In essence, it must fulfill 2 sufficient condition for A set of vectors to qualify as being linearly independent:
1) the linear combination of A set of vectors λ1v1 + λ2v2 + . . . + λnvn = 0
If λ1v1 + λ2v2 + . . . + λnvn =/= 0 then it is linearly dependent.

2) for all scalar, λ, λ must be zero.
if at least 1 scalar, λ, is =/= 0, then, the set is linearly dependent.

It's 3am here but gotta press on. A couple more practice questions before I attempt the assessed questions.

Last edited: Mar 13, 2014
4. Mar 13, 2014

### Staff: Mentor

OK, I think you understand the concept of linear independence. The key idea is that for a set of lin. independent vectors, the equation λ1v1 + λ2v2 + ... + λnvn = 0 has exactly one solution; namely, λ1 = λ2 = ... = λn = 0.

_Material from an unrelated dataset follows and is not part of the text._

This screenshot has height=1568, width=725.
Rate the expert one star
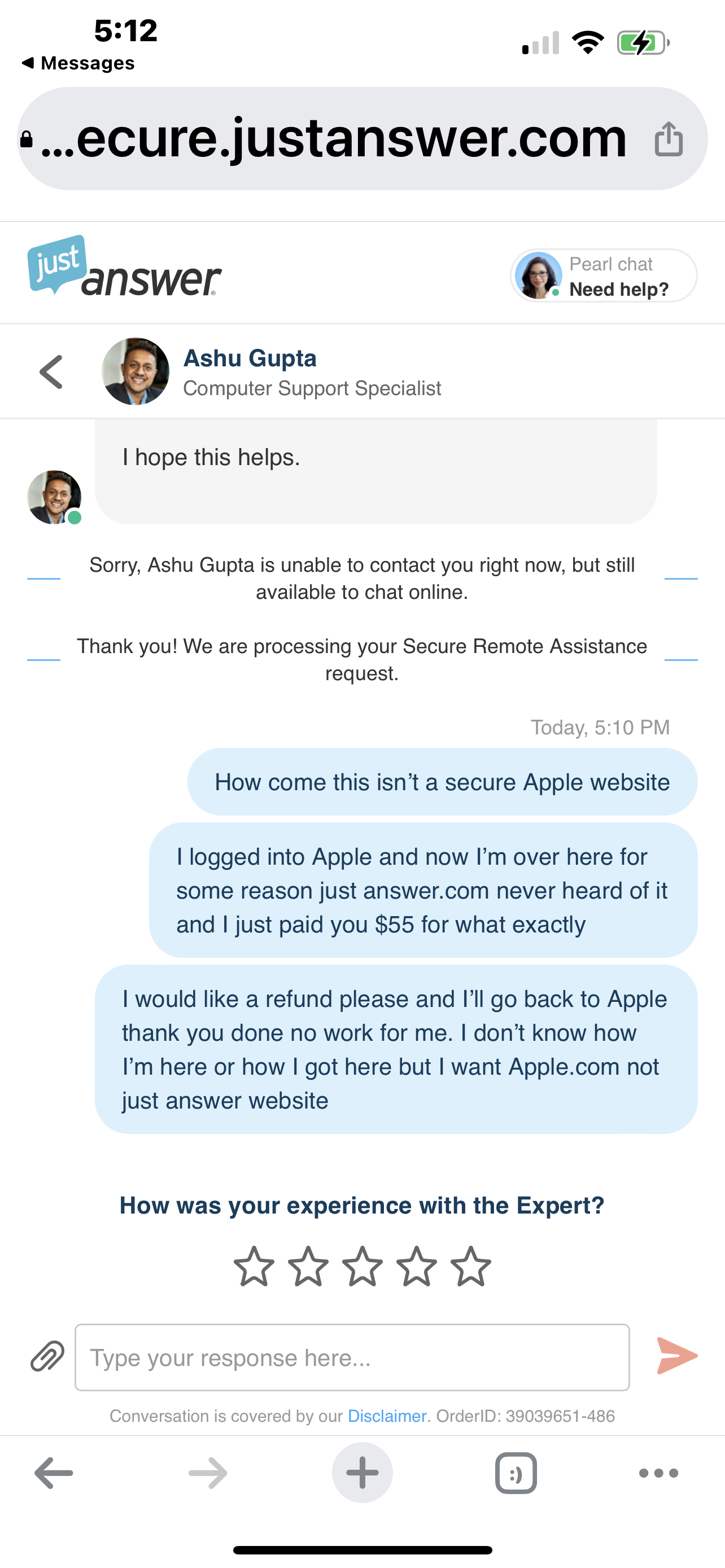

Now to address what you wrote in post #1.
What does this mean?
This equation doesn't tell us anything. The six vectors could linearly independent or linearly dependent, all depending on how many solutions for the constants there are.
We don't talk about a set of vectors spanning another vector - you should say "there is no linear combination of <the six vectors> that equals w."
Start with the equation c1u1 + c2u2 + c3u3 + c4u4 + c5u5 + c6u6 + w = 0. How many solutions are there? (There is always at least one solution.)

Note that this is part b. Have you already done part a? What about part c?

5. Mar 13, 2014

### negation

You're right. My definition was lacking in rigor then.

I haven't attempted part (a)
Allow me to produce an attempt.

6. Mar 13, 2014

### negation

Part (a) :

span {0, u1, u5} = { u1, u2, u3, u4, u5, u6 }
λ1 (0, u1, u5) = { u1, u2, u3, u4, u5, u6 }
0λ1 + λ1u1 + λ1u5 = { u1, u2, u3, u4, u5, u6 }

I'm rather lost.

Edit: how do I write R16 as vectors?

Last edited: Mar 13, 2014
7. Mar 13, 2014

### LCKurtz

I don't think so. "Span(A)=0" is nonsense and the two statements are a confused mishmash of the required concepts. After watching several of negation's threads, my advice is that he badly needs to schedule some meeting time with his teacher.

Last edited: Mar 13, 2014
8. Mar 13, 2014

### Staff: Mentor

What I meant was "more or less understand the concept". I agree that Span(A) = 0 is nonsense.

9. Mar 13, 2014

### negation

I do think it's a tough unit but apparently, I'm not the only one struggling. We're given the theorems and it's up to us to apply it to practice problems during tut. I personally do think the whole unit is a rush. Quite a large percentage of student repeated this unit the 3rd time. Phew* I haven't repeated any and have been faring pretty well for the other units-D's
This, not to mention that there is a 40% drop out rate for this unit. Failure rates are pretty high too. The definitions used in this topic has been very vital and unfortunately, I'm still getting use to the idea and definition behind this topic although I'd say with the practice questions, I'm starting to see the bigger picture and getting a "feel". In any case, if I have to put in the necessary effort, I'd do so.